A investigação descobriu que já havia uma minuta para a criação do gabinete, que seria instituído pelo GSI (Gabinete de Segurança Institucional da Presidência da República) no dia 16 de dezembro de 2022, um dia após a consumação do golpe de Estado.
"Mesmo diante da não concretização do golpe de Estado no dia 15 de dezembro de 2022, os investigados ainda aguardavam uma ação que pudesse desencadear a ruptura institucional, com o apoio das Forças Armadas. Dessa forma, continuaram a monitorar o ministro Alexandre de Moraes e a incitar e subsidiar as manifestações antidemocráticas em frente às instalações militares, fato que culminou nos eventos violentos do dia 08 de janeiro de 2023, quando novamente o golpe de Estado foi tentado no país", diz o relatório.
Pressão nos comandantes das Forças Armadas
Ainda segundo as investigações, Braga Netto também participou ativamente da pressão contra os comandantes da Aeronáutica e do Exército, para que eles aderissem à trama golpista. "Braga Netto utilizou o modo de agir da milícia digital, determinando a outros investigados que promovessem e difundissem ataques pessoais ao General Freire Gomes e ao Tenente-Brigadeiro Baptista Júnior, além de seus familiares", diz a PF.
De acordo com o documento, o general da reserva recorreu a ferramentas da milícia digital para disseminar "em alto volume, por multicanais, de forma contínua e repetitiva informações falsas, passando a imagem ao meio militar e aos adeptos do ex-presidente Jair Bolsonaro, que os referidos comandantes seriam traidores da pátria e alinhados ao comunismo".

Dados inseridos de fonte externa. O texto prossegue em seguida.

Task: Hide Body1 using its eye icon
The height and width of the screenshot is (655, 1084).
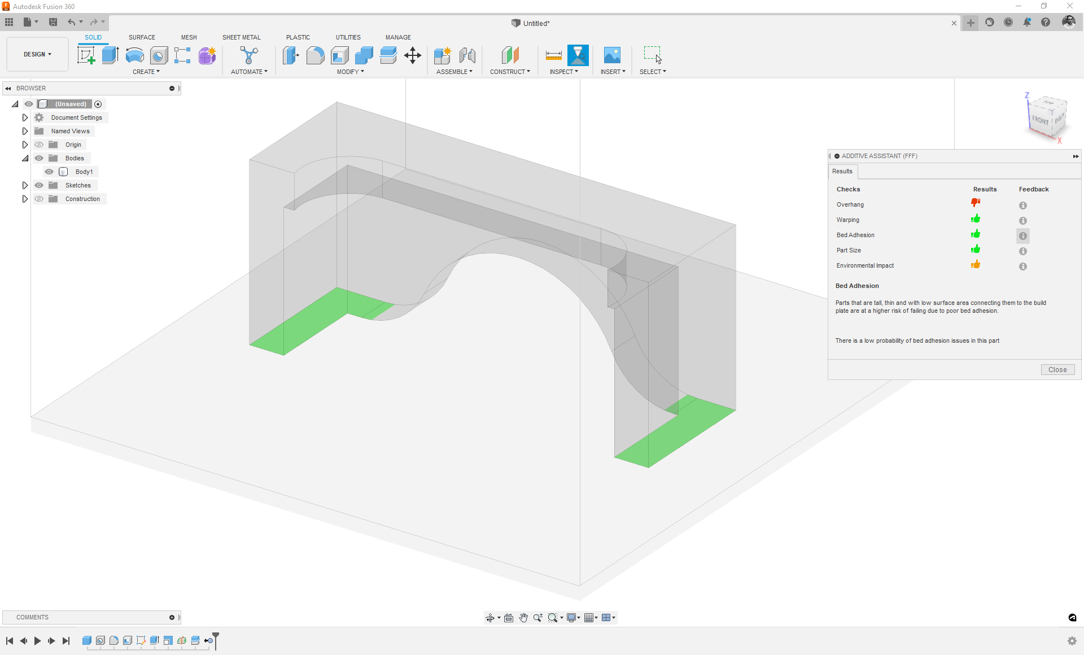Action: [x=49, y=172]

A PF também apresentou mensagens trocadas por Braga Netto com o ex-militar Ailton Barros. Os dois tratavam da resistência do comandante do Exército, Freire Gomes, para embarcar na trama golpista. "Vamos oferecer a cabeça dele aos leões", escreveu Barros. Em resposta, Braga Netto disse: "Oferece a cabeça dele. Cagão".
Em outro momento ataca o então comandante da Aeronáutica: "Senta o pau no Baptista Junior (...) traidor da pátria. Daí para frente. Inferniza a vida dele e da família".
Indiciamento
Braga Netto foi indiciado junto com outras 36 pessoas – incluindo o ex-presidente Jair Bolsonaro (PL) –, no dia 21 de novembro, pelos crimes de tentativa de golpe de Estado, abolição violenta do Estado Democrático de Direito e organização criminosa.

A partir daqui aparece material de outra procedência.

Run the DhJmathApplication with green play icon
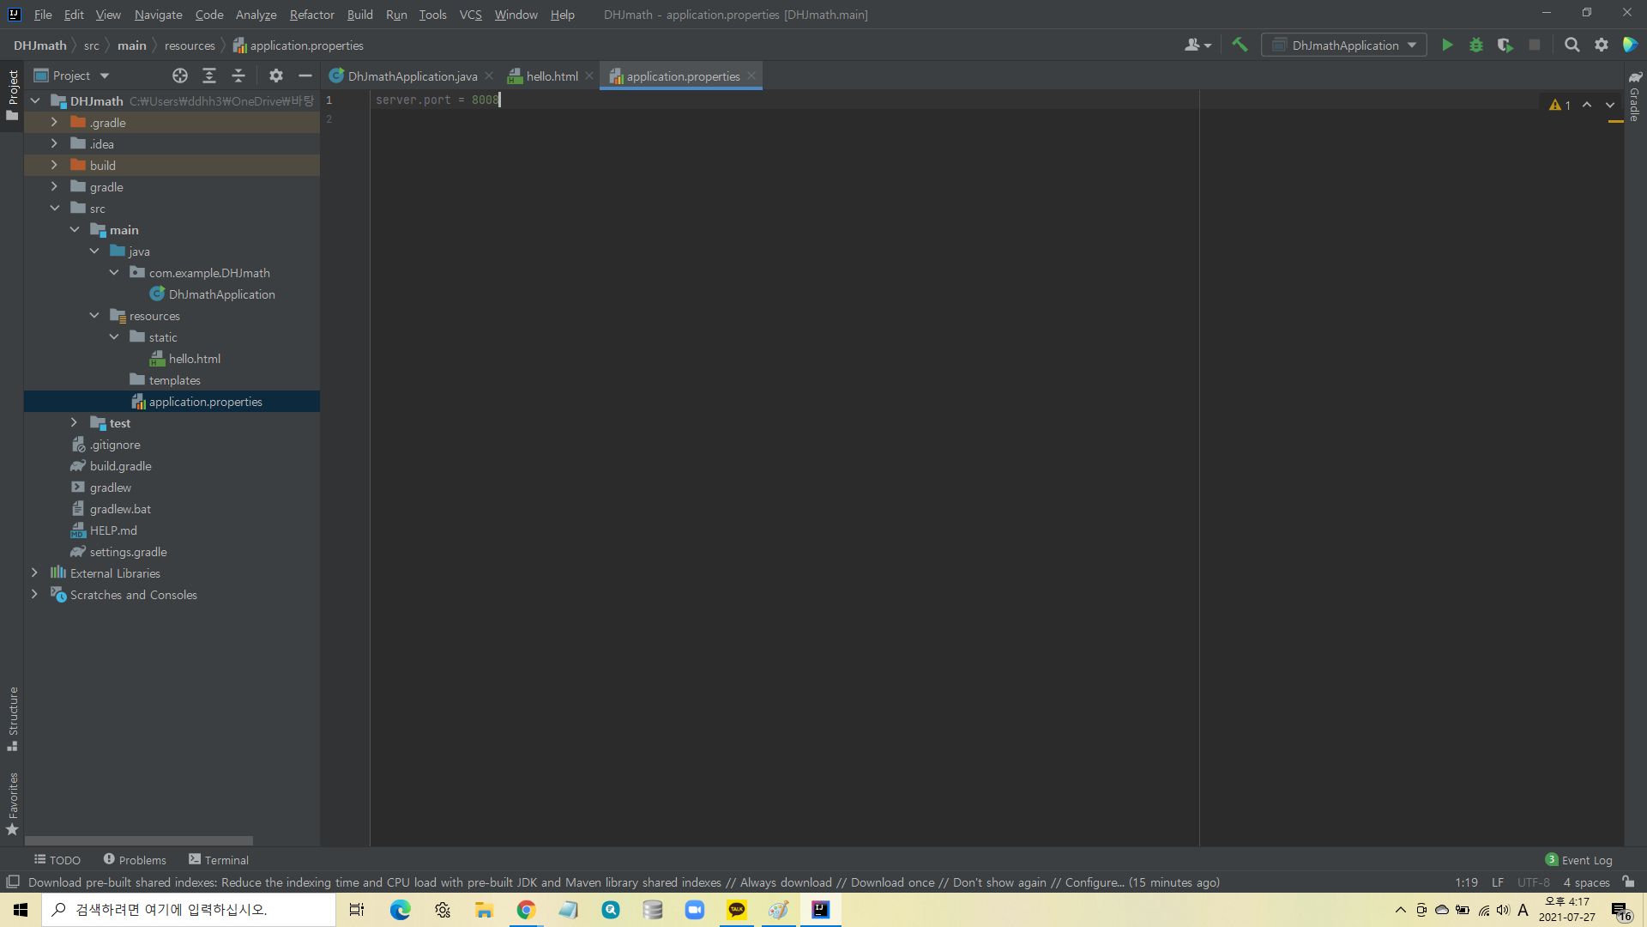1647x927 pixels. (1447, 45)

Para a PF, Braga Netto integrou dois núcleos da suposta organização criminosa: a dos responsável por incitar militares a aderirem ao golpe e a de oficiais de alta patente com influência e apoio a outros núcleos. O general quatro estrelas foi ministro da Casa Civil e da Defesa durante o governo Bolsonaro e deixou o posto em 2022, para se candidatar a vice na chapa do ex-presidente.